_Action item_
Would you transcribe only the lines below, from the one containing "[Facebook] (1546, 1266)" through the end of the material, exactly and with no pictures?

Data for the task below:

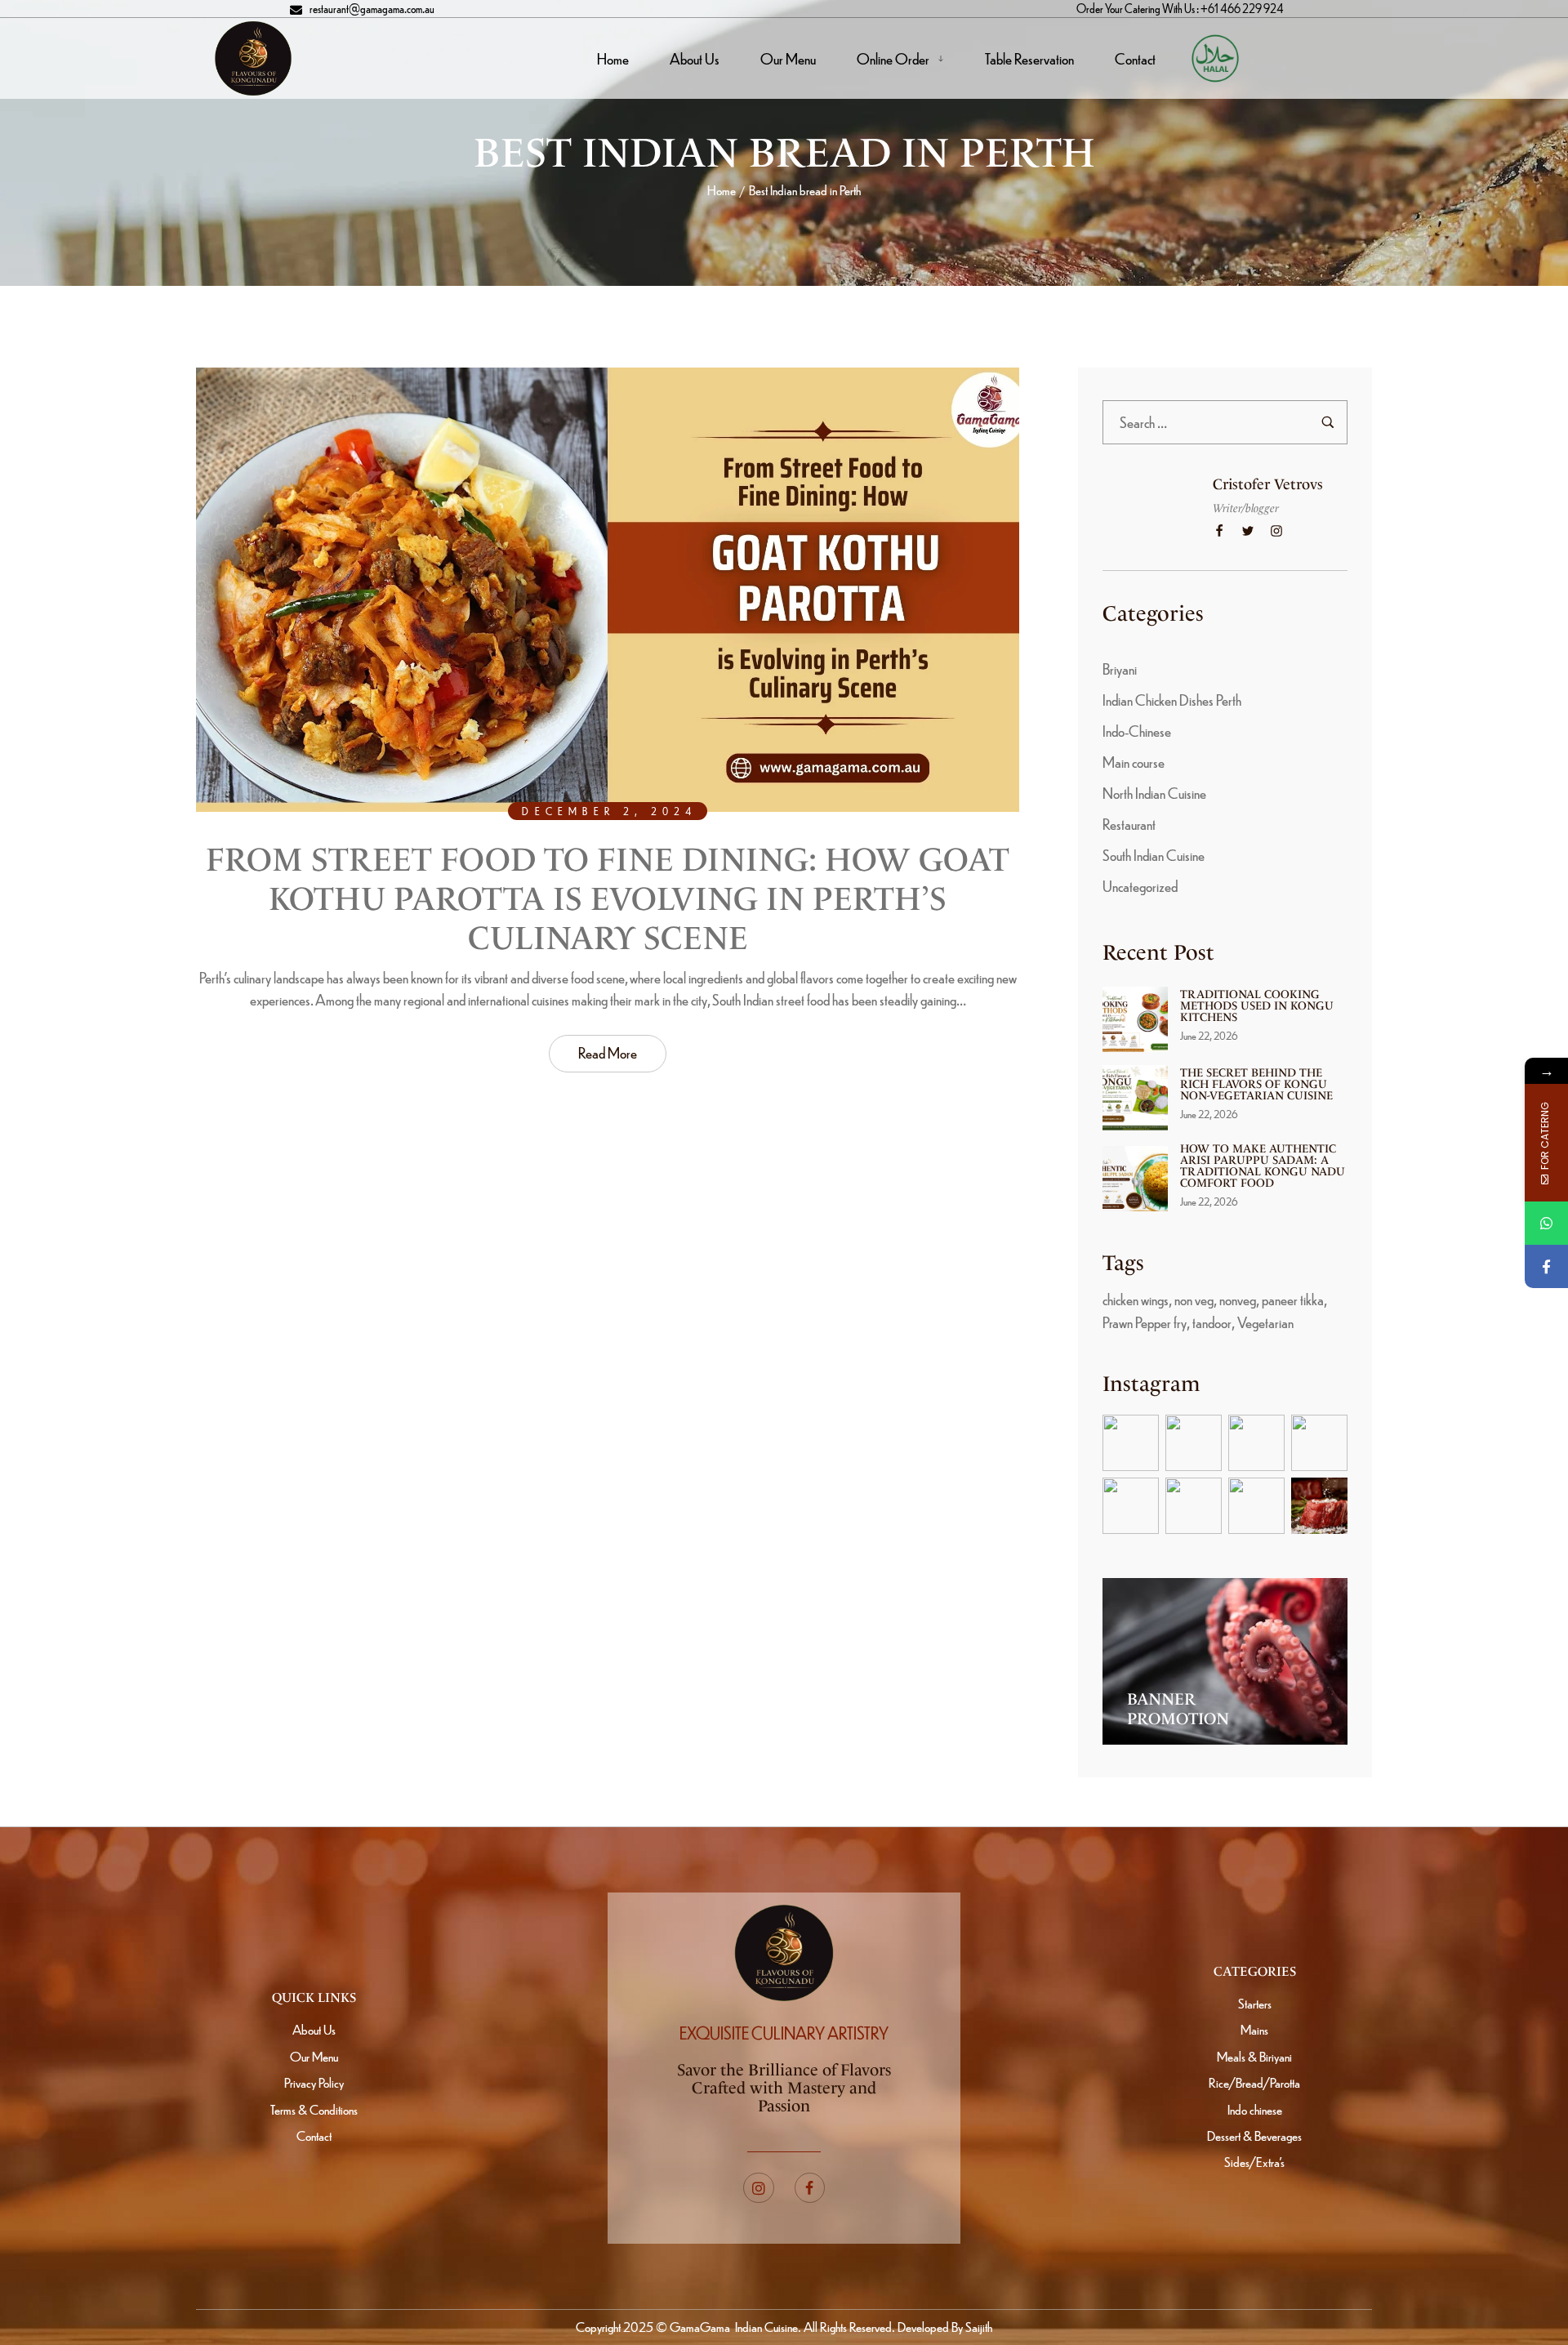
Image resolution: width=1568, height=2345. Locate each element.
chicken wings (1135, 1299)
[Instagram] (758, 2188)
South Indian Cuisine (1153, 854)
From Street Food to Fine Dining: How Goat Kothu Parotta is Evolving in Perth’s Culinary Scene (607, 898)
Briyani (1119, 668)
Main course (1133, 761)
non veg (1194, 1299)
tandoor (1212, 1322)
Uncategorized (1140, 885)
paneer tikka (1293, 1299)
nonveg (1237, 1299)
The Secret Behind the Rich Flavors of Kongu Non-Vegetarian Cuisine (1256, 1084)
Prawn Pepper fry (1144, 1322)
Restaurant (1129, 823)
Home (721, 190)
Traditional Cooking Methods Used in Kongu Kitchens (1257, 1005)
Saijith (977, 2326)
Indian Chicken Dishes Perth (1171, 699)
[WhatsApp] (1546, 1223)
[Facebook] (1546, 1266)
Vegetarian (1265, 1322)
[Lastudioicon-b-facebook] (810, 2188)
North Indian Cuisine (1154, 792)
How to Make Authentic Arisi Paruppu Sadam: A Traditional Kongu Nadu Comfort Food (1262, 1166)
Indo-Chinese (1136, 730)
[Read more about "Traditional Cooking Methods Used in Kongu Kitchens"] (1135, 1019)
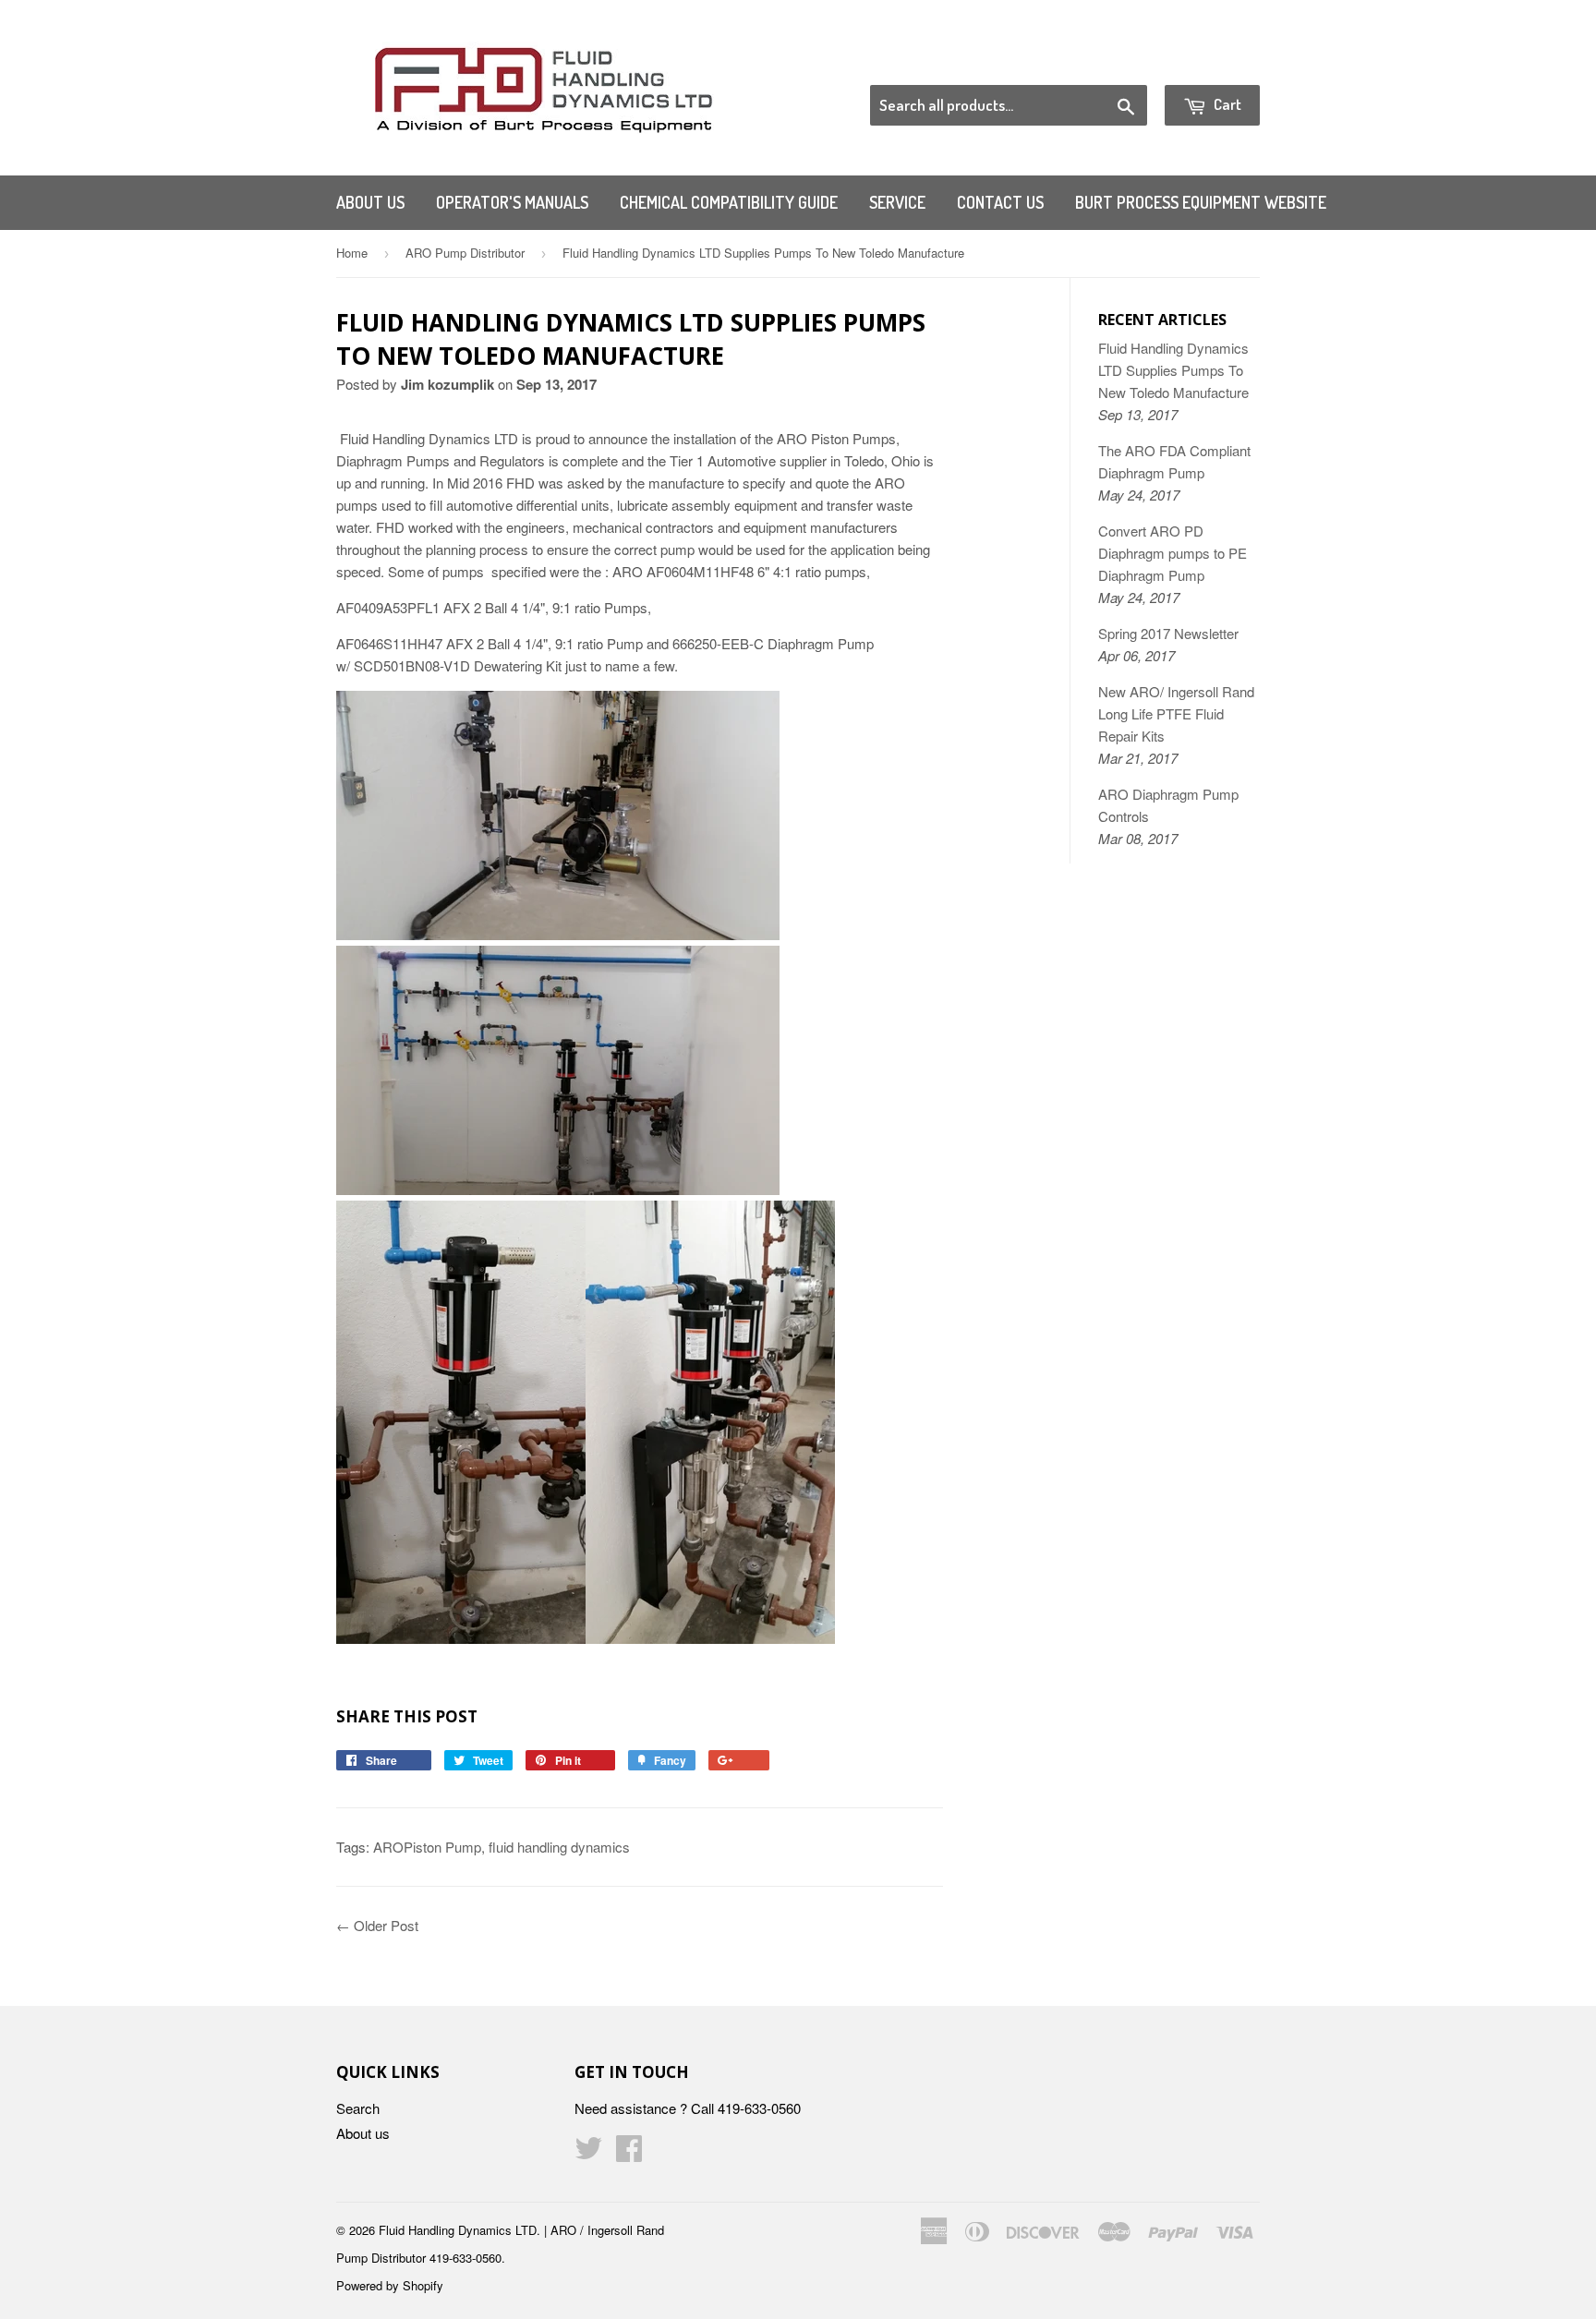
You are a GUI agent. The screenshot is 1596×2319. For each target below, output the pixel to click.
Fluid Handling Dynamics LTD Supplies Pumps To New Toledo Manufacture (1173, 370)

End of Data for the task.

_Answer for this exercise_
[Facebook] (1546, 1266)
Vegetarian (1265, 1322)
[Lastudioicon-b-facebook] (810, 2188)
North Indian Cuisine (1154, 792)
How to Make Authentic Arisi Paruppu Sadam: A Traditional Kongu Nadu Comfort Food (1262, 1166)
Indo-Chinese (1136, 730)
[Read more about "Traditional Cooking Methods Used in Kongu Kitchens"] (1135, 1019)
You are a GUI agent. The screenshot is 1596×2319. For each target below, output the pixel to click.
Fluid Handling Dynamics LTD Supplies Pumps To New Toledo Manufacture (1173, 370)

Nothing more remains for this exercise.